Rates up are up again today as the key mortgage bond (aka MBS) coupons are trading lower: Benchmark Fannie Mae 30yr 3% and 3.5% coupons are down 42 and 36 basis points respectively. Lenders hike rates when MBS prices drop like this. Combined with yesterday, these MBS losses mean consumers will see higher rate quotes today. It’s also worth restating a point made yesterday: this week’s MBS price declines aren’t yet extreme and rates are still near record lows, but with a sharp MBS up-trend in recent weeks that’s been driving rates to even lower records, consumers searching for the rate bottom shouldn’t get complacent.
Also all the headlines today will talk of record lows based on a Freddie Mac survey for the previous week. More on that shortly. In meantime, here’s today’s U.S. economic Fundamentals…
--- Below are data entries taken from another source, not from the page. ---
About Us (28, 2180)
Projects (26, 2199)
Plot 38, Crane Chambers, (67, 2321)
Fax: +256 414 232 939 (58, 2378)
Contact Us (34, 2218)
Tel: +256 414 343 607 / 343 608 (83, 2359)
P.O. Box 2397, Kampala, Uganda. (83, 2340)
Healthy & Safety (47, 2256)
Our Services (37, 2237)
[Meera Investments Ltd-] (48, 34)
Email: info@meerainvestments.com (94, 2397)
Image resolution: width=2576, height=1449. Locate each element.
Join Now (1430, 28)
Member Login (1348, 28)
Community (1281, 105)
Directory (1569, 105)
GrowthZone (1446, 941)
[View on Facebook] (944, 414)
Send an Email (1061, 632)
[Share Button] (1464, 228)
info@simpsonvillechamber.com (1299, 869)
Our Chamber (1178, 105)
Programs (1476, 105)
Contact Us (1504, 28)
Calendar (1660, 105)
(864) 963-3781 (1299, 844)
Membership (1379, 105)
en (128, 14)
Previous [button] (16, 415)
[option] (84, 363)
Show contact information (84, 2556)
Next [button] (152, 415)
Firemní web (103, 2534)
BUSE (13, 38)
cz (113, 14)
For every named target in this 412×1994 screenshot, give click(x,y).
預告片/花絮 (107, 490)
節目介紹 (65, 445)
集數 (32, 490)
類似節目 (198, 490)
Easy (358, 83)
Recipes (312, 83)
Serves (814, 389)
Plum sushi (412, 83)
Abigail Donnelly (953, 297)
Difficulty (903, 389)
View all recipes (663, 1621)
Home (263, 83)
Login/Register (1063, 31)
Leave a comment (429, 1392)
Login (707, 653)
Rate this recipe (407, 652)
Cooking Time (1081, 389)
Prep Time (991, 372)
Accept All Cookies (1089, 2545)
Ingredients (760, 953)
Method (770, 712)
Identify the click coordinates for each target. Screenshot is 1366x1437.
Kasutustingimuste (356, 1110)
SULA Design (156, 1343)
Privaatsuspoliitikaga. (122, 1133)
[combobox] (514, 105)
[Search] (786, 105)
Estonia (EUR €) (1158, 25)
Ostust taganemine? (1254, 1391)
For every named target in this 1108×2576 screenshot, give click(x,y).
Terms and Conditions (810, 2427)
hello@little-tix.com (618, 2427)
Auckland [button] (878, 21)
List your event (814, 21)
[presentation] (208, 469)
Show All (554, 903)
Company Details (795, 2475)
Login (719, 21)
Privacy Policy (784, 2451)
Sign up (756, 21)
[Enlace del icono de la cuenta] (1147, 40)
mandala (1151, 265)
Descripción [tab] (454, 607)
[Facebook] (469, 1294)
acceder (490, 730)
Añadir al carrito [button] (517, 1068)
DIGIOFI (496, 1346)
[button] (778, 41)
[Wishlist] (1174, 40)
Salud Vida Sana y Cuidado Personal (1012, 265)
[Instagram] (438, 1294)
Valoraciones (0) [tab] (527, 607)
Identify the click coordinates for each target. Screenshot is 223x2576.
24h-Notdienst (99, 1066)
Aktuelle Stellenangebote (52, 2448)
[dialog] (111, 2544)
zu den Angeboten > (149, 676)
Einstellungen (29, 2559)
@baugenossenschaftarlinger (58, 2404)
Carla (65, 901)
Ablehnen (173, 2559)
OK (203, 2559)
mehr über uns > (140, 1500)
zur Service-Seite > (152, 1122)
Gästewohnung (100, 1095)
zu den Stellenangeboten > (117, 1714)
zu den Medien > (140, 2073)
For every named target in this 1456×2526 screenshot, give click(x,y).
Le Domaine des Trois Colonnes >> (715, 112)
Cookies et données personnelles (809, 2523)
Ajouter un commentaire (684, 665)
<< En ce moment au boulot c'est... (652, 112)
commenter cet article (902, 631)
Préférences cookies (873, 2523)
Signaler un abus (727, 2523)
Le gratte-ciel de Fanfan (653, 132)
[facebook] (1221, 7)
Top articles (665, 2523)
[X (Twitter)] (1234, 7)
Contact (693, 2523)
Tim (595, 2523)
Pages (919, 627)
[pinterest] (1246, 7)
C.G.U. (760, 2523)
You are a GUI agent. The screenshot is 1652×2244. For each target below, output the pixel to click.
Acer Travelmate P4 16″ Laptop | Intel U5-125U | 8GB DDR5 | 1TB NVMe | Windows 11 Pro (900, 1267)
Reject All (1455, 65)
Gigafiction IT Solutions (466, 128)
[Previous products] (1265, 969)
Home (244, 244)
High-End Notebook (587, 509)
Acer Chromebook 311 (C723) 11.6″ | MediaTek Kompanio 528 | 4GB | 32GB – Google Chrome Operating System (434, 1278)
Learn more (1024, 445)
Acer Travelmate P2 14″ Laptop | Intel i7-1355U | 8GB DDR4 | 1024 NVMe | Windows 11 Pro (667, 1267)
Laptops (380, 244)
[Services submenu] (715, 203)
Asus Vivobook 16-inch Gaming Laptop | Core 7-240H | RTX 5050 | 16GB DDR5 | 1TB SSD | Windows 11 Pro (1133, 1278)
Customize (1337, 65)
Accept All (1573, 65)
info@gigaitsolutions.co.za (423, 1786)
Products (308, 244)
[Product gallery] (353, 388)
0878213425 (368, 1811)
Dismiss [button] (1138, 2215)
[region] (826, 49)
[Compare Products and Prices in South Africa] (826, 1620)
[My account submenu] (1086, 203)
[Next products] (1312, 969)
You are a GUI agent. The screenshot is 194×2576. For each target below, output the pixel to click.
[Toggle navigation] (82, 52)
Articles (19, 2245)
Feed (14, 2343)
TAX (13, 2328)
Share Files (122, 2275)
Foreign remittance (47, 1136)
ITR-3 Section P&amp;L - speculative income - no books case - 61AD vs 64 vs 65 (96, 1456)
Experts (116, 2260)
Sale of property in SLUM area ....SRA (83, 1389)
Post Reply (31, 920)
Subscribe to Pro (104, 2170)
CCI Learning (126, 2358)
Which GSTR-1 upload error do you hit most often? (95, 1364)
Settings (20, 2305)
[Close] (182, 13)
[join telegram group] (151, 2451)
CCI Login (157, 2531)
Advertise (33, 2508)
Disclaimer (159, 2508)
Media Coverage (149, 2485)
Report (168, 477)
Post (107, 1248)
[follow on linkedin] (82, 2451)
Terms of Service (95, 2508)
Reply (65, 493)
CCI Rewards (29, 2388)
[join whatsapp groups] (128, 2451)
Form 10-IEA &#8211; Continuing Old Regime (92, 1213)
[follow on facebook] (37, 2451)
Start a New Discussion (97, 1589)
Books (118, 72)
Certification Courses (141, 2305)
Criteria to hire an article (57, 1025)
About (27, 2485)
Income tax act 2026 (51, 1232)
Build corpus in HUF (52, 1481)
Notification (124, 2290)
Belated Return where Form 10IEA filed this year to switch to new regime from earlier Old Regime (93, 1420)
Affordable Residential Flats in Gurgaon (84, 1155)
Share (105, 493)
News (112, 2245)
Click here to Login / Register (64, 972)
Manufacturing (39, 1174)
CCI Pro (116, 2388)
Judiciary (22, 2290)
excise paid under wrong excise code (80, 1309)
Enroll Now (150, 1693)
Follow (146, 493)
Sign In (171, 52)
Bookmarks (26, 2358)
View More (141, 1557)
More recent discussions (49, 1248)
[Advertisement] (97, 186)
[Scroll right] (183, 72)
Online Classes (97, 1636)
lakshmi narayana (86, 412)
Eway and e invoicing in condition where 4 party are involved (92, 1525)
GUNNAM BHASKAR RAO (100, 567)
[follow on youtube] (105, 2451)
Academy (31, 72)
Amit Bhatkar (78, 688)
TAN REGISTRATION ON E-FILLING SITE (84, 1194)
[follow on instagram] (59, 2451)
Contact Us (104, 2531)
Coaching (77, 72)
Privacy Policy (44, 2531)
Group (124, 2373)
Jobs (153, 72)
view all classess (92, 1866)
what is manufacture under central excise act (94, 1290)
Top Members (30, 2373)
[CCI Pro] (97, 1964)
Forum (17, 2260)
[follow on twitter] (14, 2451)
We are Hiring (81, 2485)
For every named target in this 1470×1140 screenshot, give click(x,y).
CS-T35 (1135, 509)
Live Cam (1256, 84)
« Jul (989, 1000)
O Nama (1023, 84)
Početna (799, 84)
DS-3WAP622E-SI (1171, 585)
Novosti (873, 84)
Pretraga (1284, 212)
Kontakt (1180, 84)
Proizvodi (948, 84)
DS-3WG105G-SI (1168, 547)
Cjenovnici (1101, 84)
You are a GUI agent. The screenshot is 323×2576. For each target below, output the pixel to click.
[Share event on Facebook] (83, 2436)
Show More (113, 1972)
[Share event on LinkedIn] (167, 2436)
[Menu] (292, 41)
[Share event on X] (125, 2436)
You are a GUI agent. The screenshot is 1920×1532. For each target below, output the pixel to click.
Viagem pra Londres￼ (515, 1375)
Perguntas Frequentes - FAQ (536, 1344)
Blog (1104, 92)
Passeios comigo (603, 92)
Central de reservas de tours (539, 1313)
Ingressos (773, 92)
Initial Jobless Claims (week ended 9/29/2012)
– New Claims 367,000
– Previous was 359,000 revised upward to 363,000
– 4-Week Moving Average 375,000
Parse this however you want and you wind up with one word – flat.
Challenger Job-Cut Report (September 2012)
– Announced layoffs 33,816 previous was 32,239.
Factory Orders (August 2012)
– Month/Month change -5.2%. This is the worst this data has been in the past three years. Factory Orders are uneven because they are big ticket goods often purchased in bulk. Nonetheless, this data is ugly.